PROBLEM TO SOLVE: Please repeat the lines of the material below exactly, starting with the one that contains "The image size is (100, 93)." and ending with the last.

DATA FOR THIS EXERCISE:
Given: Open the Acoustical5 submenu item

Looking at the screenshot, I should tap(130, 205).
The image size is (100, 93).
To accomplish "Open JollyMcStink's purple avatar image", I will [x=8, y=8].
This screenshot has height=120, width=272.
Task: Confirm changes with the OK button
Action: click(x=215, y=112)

ANSWER SECTION:
The image size is (100, 93).
To accomplish "Open JollyMcStink's purple avatar image", I will [x=8, y=8].
This screenshot has height=120, width=272.
Task: Confirm changes with the OK button
Action: click(x=215, y=112)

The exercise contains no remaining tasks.